──────── Records provided ────────

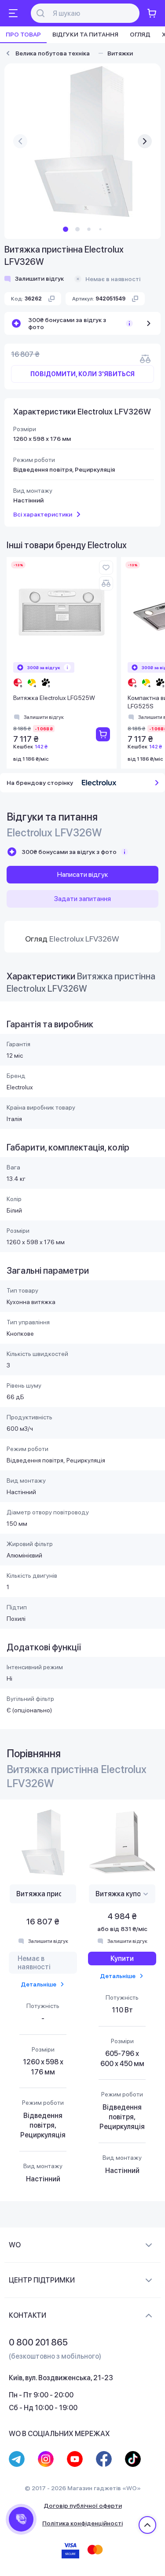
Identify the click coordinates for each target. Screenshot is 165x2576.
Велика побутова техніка (52, 53)
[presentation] (20, 141)
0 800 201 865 (38, 2342)
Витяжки (120, 53)
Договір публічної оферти (83, 2505)
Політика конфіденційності (82, 2523)
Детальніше (38, 1984)
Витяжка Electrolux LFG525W (54, 697)
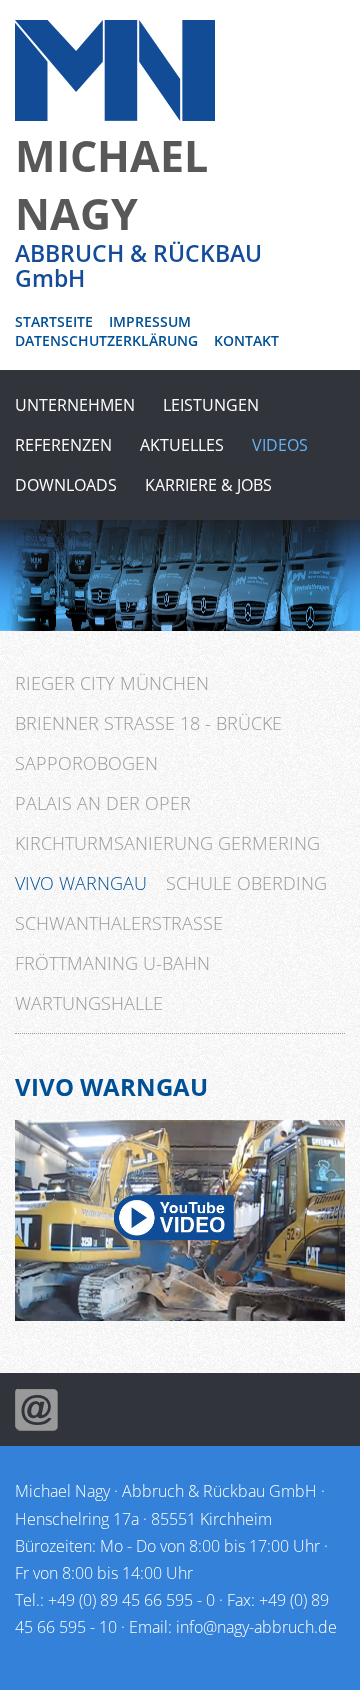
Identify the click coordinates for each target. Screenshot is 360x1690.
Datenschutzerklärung (106, 340)
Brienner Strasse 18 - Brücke (148, 723)
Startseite (54, 321)
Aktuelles (182, 445)
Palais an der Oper (103, 803)
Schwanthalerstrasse (119, 923)
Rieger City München (112, 683)
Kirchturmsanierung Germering (167, 843)
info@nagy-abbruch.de (256, 1627)
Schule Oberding (246, 883)
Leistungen (211, 405)
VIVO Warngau (81, 883)
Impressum (150, 321)
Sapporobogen (86, 763)
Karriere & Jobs (208, 485)
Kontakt (246, 340)
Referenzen (63, 445)
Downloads (66, 485)
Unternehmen (75, 405)
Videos (280, 445)
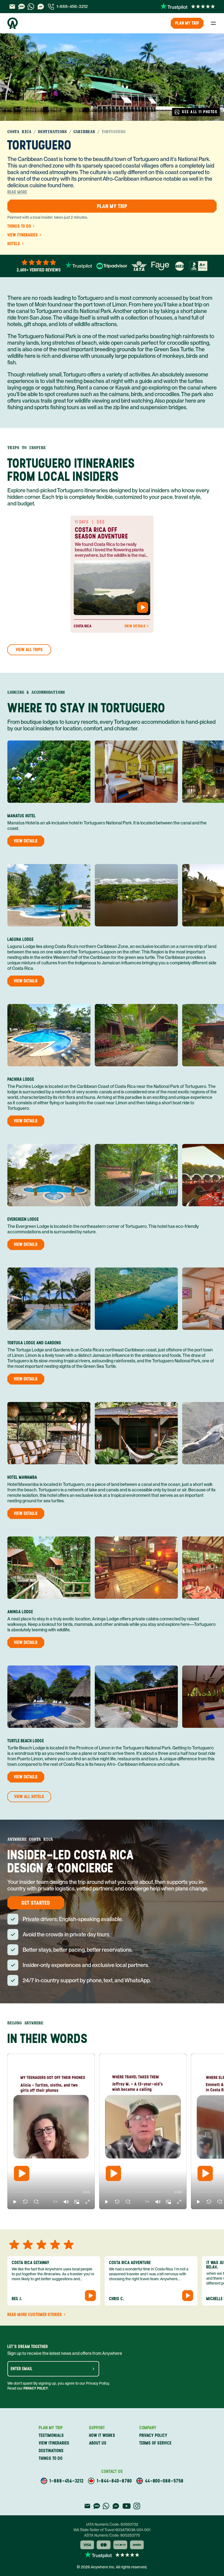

────────

== What you should do ==
Check the records above and copy each line that has the string "click".

== Result of the exercise ==
Identify the click coordinates for each target. Screenshot is 165x2576.
Identify the click coordinates for each target. Screenshot is 360x1690.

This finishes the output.